Al parecer no todos iban a caber en el último camión. Era necesario al menos un carro para llevar a los que se quedaban, pero ahí ya no había ningún automóvil. El conductor del camión informó que de la zona de reunión nadie deseaba salir, ni siquiera los soldados que la protegían. Nadie iría por el pequeño grupo que ahí se quedara. Ese pequeño grupo estaba conformado por el padre, la madre y los hijos de mayor edad de la familia Rodríguez. La abuela había podido subir al camión junto con sus dos nietos, mientras el resto de la familia los observaba desde la puerta de su casa. La anciana subió con los niños y ninguno se despidió de sus familiares. El camión arrancó con su lentitud típica del que va con el estómago lleno y los Rodríguez lo vieron poco a poco alejarse.

Los hijos se sentaron en la banqueta y el chorro de agua que iba incrementando les mojó los tenis y parte del pantalón. Ellos ni siquiera prestaron atención a esa agua que poco a poco invadía lo que una vez les había pertenecido. No tenían miedo del líquido ni del futuro inminente y trágico que les esperaba, sólo deseaban descansar la mente y los pies. Sus padres los observaban de pie, con la respiración agitada y la música de fiesta en los odios.

–  Hijos, ¿entonces qué hacemos? –  dijo el padre.

–  Nada papá. Quedémonos aquí, no tiene sentido escapar de lo inevitable–  dijo la hija mayor, la que se quedaba a ocupar los lugares de aquellos olvidadizos.

–  Preferiría irme, papá. Quisiera al menos intentar salvar mi vida… nuestras vidas–  dijo la otra hija, la que acompañaba o ayudaba a los que se les olvidaban las cosas.

–  Como quieran ustedes. Yo ya hice bastante para salvar vidas, no me importaría salvar la mía – dijo uno de los hijos. El otro sólo movió la cabeza como asintiendo sobre el comentario de su hermano, mientras veía en delicado chorro de agua que pasaba por sus pies.

–  Entonces, mujer. ¿Tú qué opinas?

–  Por mí me salvaba. Mis otros hijos van en ese camión. Van con su abuela y recordar que ellos la estaban cuidando, no al revés. La abuela no puede hacer mucho por ellos y ni siquiera sabemos cómo están las cosas por allá. Tomemos nuestras cosas y vamos hasta donde lleguemos. Tal vez encontremos un camión más adelante, nos les podríamos unir. Vamos, levántense, tomen sus cosas y caminemos.
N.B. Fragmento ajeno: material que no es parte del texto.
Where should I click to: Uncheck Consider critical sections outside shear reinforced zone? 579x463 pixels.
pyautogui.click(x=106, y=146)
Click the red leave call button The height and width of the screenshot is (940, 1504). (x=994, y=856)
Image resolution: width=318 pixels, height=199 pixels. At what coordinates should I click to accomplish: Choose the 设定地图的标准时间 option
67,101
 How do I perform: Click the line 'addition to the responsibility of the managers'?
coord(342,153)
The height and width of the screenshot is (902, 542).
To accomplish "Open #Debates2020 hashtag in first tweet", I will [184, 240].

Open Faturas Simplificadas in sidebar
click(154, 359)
Con cansancio en todo el cuerpo los hijos se levantaron de la banqueta. Tomaron sus cosas, mochilas y bolsas, y se prepararon para iniciar el viaje. El esposo tomó a su mujer del brazo, la atrajo hacía sí y le dio un beso en la boca, luego la abrazo y aspiró el olor de su cabello que se confundía con el olor de la carne asada de los chicos de arriba.

Emprendieron el viaje hacia el sur de la ciudad ya que ahí estaba el campamento según les informaron. Se fueron alejando de su colonia, a paso rápido y el agua les seguía los pasos. Aún les mojaba la suela pero no sabían dentro de cuánto tiempo, ese delicado líquido se convertiría en un mar arrasador y destructor.